[REQUIRED WORK]: Each entry should be transcribed exactly as written, and any picture left out.

[Stored data entries]
════

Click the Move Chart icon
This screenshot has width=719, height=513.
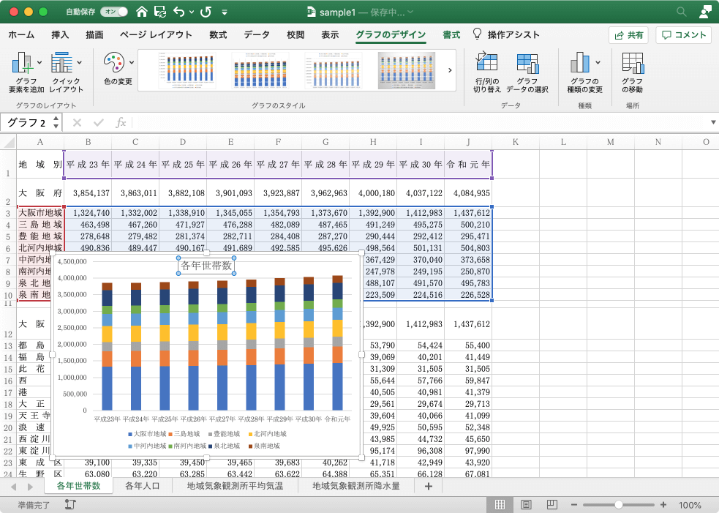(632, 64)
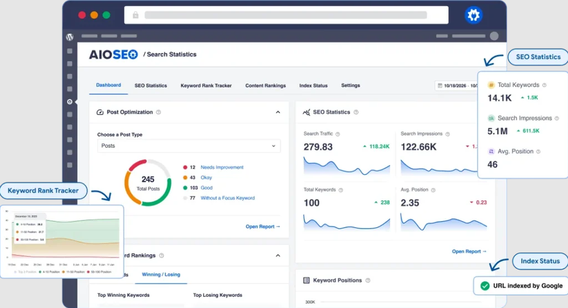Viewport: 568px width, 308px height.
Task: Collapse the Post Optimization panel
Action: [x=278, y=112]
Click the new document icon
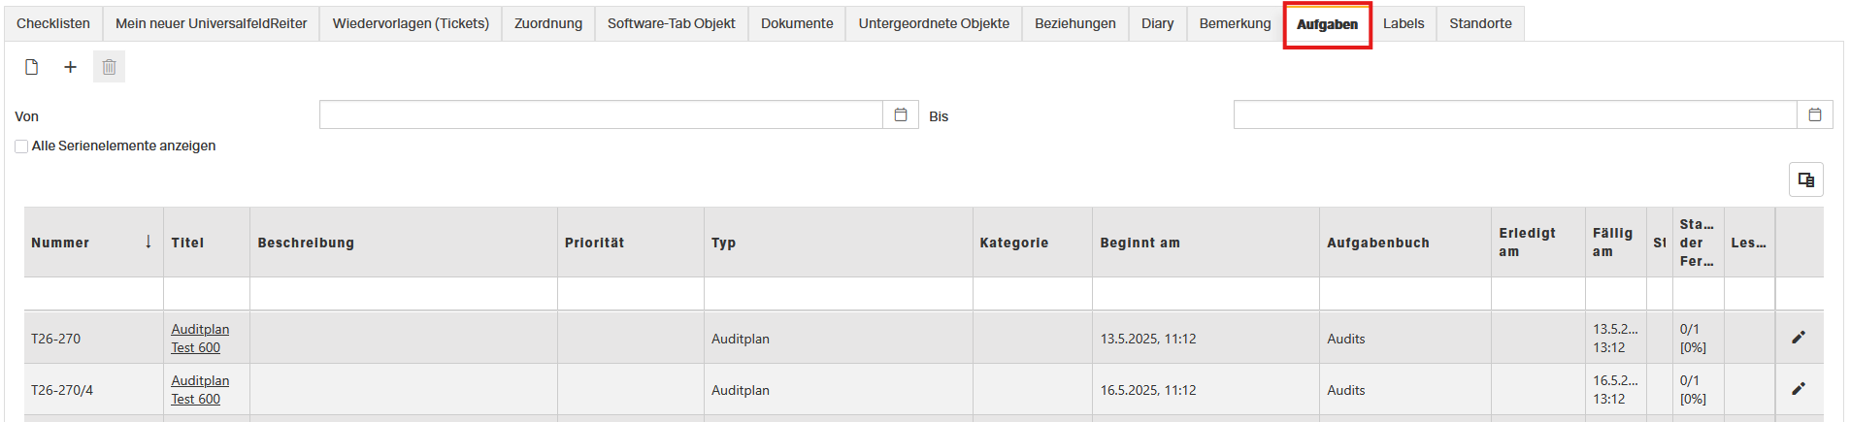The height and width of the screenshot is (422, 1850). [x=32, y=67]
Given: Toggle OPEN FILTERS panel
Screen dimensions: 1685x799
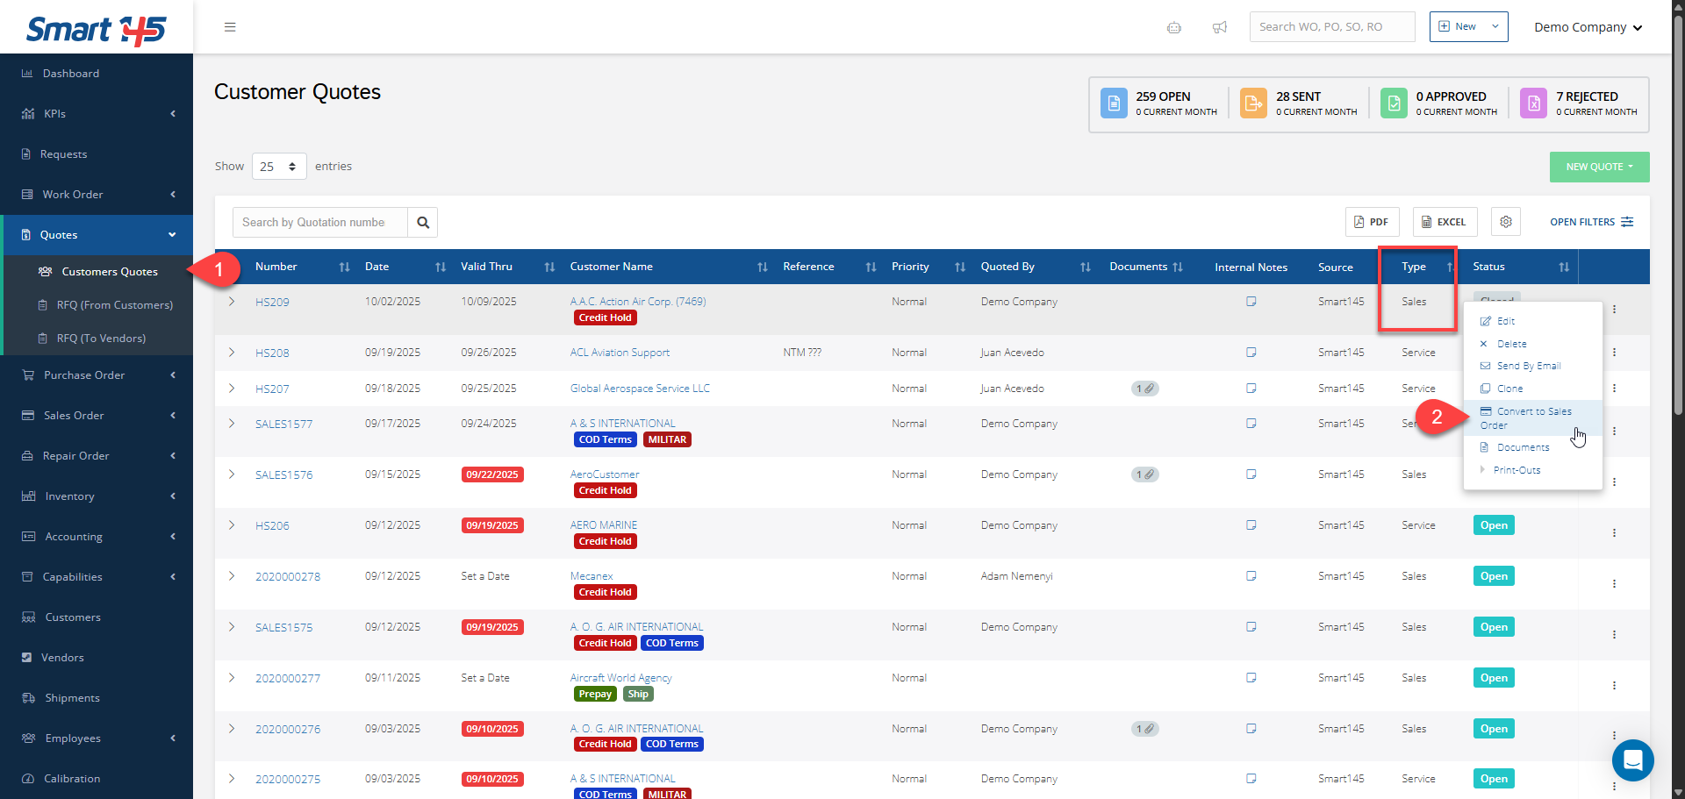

════

[FINAL ANSWER]:
Click the Move Chart icon
This screenshot has width=719, height=513.
(632, 64)
Viewport: 568px width, 308px height.
Task: Collapse the Post Optimization panel
Action: [x=278, y=112]
Click the new document icon
The height and width of the screenshot is (422, 1850). [x=32, y=67]
Given: Toggle OPEN FILTERS panel
Screen dimensions: 1685x799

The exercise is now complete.